• [PASSAGE TO READ]
+===+

GOP members are turning to immigration reform to upgrade a party image tainted by negative rhetoric toward Latinos this election.

Mitt Romney reopened fresh wounds when he said President Barack Obama was reelected because he bribed minority groups with “extraordinary gifts from the government.”

Comments like Romney’s get in the way of the conservative message and turn Latinos off to the GOP, said Louisiana Gov. Bobby Jindal, the new chairman of the Republican Governor’s Association, during CNN’s “The Situation Room with Wolf Blitzer.”

“Republican candidates this year did a lot of damage to the brand,” Jindal said. ”As a party, we need to stop talking down to voters.”

WASHINGTON, DC – NOVEMBER 08: Latinos and immigrants participate in a rally on immigration reform in front of the White House on November 8, 2012 in Washington, DC. Immigrant rights organizations called on President Barack Obama to fulfill his promise of passing comprehensive immigration reform. (Photo by Mark Wilson/Getty Images)

So Jindal and other Republicans are taking a new look at immigration, and it’s nothing like the “self-deportation” approach that might have cost Romney the presidency.

Texas, home to 1,254 miles of the 1,900-mile-long U.S.-Mexico border and a staunch Republican state, is shedding GOP stereotypes and moving toward  immigration reform in an attempt to ward off a potential Democratic takeover as the Latino population grows.

The movement is being spearheaded by Brad Bailey, a restaurant owner and political activist from Houston (who also uses E-Verify to check the citizenship status of his employees). His proposed immigration solution includes a temporary guest worker program, securing the border and reforming Social Security cards to prevent counterfeiting.

Bailey said a guest worker program would help employers find workers willing to take the jobs American won’t and help boost the economy. That’s something that gets Republicans to listen, and they did.

+===+

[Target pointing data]
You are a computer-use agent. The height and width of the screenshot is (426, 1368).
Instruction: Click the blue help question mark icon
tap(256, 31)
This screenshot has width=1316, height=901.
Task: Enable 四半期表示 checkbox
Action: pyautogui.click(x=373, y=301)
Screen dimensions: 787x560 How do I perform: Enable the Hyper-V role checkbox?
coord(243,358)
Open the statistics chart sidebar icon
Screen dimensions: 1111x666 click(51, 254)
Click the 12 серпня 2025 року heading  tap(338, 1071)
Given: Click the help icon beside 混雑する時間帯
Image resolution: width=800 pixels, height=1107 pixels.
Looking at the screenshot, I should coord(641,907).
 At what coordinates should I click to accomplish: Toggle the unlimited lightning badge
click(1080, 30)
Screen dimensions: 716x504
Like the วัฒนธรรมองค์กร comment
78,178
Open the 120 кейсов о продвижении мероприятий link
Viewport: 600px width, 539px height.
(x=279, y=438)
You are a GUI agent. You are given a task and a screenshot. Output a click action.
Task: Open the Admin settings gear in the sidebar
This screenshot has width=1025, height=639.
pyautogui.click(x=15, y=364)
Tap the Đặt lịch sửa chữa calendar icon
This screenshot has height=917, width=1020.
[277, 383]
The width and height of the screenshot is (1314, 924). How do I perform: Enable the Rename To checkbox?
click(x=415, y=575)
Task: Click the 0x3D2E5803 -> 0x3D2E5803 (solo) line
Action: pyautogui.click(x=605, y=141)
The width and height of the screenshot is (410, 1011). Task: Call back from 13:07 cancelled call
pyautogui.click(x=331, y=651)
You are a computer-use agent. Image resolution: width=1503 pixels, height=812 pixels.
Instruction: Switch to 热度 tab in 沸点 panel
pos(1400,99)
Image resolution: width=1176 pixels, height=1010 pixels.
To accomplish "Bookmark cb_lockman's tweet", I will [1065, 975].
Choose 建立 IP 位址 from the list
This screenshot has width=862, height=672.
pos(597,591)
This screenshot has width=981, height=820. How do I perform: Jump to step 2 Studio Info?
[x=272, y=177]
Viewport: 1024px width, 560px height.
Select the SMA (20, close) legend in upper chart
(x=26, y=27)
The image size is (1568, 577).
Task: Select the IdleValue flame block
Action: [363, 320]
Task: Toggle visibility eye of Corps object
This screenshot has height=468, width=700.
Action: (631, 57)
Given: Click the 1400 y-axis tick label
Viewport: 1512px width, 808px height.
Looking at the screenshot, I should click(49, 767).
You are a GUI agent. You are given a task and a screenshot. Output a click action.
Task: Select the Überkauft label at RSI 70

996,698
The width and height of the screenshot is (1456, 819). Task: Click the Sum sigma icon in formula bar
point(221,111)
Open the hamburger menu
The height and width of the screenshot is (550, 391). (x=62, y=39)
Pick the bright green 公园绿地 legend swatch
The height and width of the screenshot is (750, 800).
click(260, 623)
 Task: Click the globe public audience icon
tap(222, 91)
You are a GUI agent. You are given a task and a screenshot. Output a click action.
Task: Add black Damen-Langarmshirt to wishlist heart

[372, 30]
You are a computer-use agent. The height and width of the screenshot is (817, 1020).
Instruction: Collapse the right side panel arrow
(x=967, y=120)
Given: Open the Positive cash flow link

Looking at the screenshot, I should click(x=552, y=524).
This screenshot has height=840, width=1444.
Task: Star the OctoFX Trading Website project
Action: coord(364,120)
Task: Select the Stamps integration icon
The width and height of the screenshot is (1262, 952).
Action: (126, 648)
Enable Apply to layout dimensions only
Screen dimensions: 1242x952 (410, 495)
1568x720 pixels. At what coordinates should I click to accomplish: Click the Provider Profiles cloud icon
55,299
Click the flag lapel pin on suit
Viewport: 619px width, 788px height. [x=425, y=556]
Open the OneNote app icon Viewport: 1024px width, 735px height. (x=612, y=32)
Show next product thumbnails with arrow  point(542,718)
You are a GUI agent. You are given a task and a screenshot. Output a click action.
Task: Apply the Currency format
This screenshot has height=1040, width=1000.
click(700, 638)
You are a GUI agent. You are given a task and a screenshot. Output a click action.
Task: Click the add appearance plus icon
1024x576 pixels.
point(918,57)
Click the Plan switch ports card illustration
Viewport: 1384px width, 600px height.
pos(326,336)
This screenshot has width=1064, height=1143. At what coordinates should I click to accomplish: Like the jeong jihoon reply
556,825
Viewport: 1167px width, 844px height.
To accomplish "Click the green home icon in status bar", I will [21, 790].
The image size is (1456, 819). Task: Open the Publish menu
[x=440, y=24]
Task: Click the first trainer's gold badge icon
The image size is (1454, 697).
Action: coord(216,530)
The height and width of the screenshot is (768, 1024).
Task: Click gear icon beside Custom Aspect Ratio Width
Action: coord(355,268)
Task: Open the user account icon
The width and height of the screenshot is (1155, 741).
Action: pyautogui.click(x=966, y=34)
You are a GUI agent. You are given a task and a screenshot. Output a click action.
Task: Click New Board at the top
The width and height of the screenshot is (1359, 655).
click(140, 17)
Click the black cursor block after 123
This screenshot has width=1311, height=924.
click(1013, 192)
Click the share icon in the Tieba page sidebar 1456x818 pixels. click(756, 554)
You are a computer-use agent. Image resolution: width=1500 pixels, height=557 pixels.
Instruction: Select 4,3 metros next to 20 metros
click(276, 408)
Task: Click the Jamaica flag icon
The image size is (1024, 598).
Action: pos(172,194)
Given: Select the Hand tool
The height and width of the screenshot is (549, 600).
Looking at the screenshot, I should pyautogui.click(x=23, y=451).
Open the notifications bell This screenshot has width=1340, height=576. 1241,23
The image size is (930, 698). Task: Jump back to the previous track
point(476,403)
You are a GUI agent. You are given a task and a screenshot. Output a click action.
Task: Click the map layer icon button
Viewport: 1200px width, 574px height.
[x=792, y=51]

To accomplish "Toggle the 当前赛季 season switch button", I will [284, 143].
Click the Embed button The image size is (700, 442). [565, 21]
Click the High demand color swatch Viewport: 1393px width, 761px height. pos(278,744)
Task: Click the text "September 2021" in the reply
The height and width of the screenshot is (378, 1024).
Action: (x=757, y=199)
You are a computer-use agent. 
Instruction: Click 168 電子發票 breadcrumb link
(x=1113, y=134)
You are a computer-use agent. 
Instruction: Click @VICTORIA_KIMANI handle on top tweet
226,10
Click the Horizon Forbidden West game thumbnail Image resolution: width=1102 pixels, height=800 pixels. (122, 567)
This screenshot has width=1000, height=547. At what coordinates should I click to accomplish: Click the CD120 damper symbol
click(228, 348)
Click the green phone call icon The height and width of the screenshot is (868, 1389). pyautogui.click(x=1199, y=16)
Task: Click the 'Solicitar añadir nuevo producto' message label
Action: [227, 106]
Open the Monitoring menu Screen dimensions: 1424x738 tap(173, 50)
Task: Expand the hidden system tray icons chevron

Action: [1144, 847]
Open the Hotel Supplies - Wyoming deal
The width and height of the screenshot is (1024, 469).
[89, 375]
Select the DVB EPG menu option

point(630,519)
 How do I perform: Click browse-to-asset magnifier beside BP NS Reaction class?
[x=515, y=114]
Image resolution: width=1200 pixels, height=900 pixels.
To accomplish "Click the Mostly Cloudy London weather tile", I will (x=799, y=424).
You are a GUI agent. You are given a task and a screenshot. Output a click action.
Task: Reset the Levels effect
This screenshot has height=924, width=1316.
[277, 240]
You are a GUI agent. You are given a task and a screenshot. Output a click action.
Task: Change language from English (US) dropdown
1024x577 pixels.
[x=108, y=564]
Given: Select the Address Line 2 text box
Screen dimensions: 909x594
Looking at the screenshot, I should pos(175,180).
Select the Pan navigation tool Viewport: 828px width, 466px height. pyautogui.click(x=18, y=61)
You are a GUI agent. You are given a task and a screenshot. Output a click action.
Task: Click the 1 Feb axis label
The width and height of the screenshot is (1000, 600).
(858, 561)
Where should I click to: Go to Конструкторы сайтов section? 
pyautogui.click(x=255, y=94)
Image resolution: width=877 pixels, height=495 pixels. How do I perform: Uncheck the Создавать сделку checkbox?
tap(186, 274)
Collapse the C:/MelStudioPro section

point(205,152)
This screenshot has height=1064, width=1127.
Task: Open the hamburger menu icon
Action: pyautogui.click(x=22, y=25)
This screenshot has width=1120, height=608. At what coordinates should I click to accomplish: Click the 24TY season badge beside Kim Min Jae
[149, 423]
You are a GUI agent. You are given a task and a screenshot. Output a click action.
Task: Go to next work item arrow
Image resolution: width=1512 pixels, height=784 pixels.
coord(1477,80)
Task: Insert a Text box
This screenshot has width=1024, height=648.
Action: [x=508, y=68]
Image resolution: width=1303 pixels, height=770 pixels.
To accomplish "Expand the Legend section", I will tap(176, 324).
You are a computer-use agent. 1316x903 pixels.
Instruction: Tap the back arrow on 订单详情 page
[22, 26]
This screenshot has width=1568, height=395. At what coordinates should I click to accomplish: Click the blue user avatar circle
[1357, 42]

+===+

• [EXERCISE REQUIREMENTS]
1: Answer these about the immigration article:
(a) Which position does Bobby Jindal now hold at the Republican Governor's Association?
(b) How many miles of the U.S.-Mexico border lie in Texas?
(c) What does Brad Bailey use to check his employees' citizenship status?
2: Please arrange everything in the records from the line that contains "Enable Apply to layout dimensions only" down through the line that contains "Show next product" as a two-column CSV with the columns request and answer. Use one row per request, put each value in a single quoted field, and replace any line breaks with spaces.

• [ANSWERS GIVEN]
1:
(a) He is its new chairman.
(b) 1,254 miles of the 1,900-mile-long border.
(c) E-Verify.

2:
request,answer
"Enable Apply to layout dimensions only","Screen dimensions: 1242x952 (410, 495)"
"1568x720 pixels. At what coordinates should I click to accomplish: Click the Provider Profiles cloud icon","55,299"
"Click the flag lapel pin on suit","Viewport: 619px width, 788px height. [x=425, y=556]"
"Open the OneNote app icon Viewport: 1024px width, 735px height.","(x=612, y=32)"
"Show next product thumbnails with arrow","point(542,718)"